= Exercise requirements =
Your task is to repeat exactly the lines below between the line holding "Task: Toggle visibility" and the line holding "The image size is (1280, 720).", inclusive, and only those.

··· Given records ···

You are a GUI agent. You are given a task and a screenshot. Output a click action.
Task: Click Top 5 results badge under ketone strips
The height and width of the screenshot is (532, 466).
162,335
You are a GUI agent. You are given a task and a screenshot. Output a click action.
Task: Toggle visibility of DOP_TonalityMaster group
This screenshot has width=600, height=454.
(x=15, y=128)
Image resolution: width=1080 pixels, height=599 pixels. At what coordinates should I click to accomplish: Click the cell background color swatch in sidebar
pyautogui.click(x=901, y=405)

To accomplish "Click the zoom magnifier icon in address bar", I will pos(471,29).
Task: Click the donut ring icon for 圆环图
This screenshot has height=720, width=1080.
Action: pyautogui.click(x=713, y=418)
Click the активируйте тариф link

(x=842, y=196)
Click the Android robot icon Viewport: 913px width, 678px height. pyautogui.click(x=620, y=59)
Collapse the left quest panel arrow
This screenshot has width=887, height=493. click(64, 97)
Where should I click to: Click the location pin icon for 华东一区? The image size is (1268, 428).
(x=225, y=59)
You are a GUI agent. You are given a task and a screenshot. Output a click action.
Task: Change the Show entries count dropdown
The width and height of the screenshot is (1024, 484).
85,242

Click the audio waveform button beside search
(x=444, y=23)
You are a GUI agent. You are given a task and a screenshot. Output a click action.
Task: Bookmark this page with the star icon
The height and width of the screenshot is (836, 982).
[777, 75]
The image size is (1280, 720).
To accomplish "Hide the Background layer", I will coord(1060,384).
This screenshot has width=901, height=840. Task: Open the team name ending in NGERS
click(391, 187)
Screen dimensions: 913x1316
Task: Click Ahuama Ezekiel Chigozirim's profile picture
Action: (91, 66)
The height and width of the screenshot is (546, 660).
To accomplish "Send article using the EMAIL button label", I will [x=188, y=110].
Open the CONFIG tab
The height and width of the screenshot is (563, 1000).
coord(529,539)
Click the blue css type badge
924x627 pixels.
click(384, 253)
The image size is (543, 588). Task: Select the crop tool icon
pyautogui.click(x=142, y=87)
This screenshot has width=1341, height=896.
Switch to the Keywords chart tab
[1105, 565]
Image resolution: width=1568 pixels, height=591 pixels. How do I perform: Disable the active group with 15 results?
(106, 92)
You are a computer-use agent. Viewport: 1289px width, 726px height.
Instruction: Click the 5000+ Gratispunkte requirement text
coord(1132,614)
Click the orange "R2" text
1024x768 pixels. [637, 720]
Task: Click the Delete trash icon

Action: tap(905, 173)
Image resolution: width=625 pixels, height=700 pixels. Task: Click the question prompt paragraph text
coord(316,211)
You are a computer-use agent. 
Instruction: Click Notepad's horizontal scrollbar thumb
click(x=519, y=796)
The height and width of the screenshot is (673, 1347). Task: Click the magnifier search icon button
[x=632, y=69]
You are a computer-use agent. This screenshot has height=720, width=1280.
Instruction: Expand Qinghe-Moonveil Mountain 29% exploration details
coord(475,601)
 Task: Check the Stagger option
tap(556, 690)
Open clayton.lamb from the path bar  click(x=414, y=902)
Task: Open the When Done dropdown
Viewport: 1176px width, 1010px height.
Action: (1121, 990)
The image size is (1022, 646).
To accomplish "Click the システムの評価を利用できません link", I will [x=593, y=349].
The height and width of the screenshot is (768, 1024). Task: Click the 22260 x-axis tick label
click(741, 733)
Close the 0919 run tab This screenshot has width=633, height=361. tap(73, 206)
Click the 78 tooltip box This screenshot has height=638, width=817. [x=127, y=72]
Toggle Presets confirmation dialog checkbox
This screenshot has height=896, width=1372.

···

= Reply to the task =
Task: Toggle visibility of DOP_TonalityMaster group
This screenshot has width=600, height=454.
(x=15, y=128)
Image resolution: width=1080 pixels, height=599 pixels. At what coordinates should I click to accomplish: Click the cell background color swatch in sidebar
pyautogui.click(x=901, y=405)

To accomplish "Click the zoom magnifier icon in address bar", I will pos(471,29).
Task: Click the donut ring icon for 圆环图
This screenshot has height=720, width=1080.
Action: pyautogui.click(x=713, y=418)
Click the активируйте тариф link

(x=842, y=196)
Click the Android robot icon Viewport: 913px width, 678px height. pyautogui.click(x=620, y=59)
Collapse the left quest panel arrow
This screenshot has width=887, height=493. click(64, 97)
Where should I click to: Click the location pin icon for 华东一区? The image size is (1268, 428).
(x=225, y=59)
You are a GUI agent. You are given a task and a screenshot. Output a click action.
Task: Change the Show entries count dropdown
The width and height of the screenshot is (1024, 484).
85,242

Click the audio waveform button beside search
(x=444, y=23)
You are a GUI agent. You are given a task and a screenshot. Output a click action.
Task: Bookmark this page with the star icon
The height and width of the screenshot is (836, 982).
[777, 75]
The image size is (1280, 720).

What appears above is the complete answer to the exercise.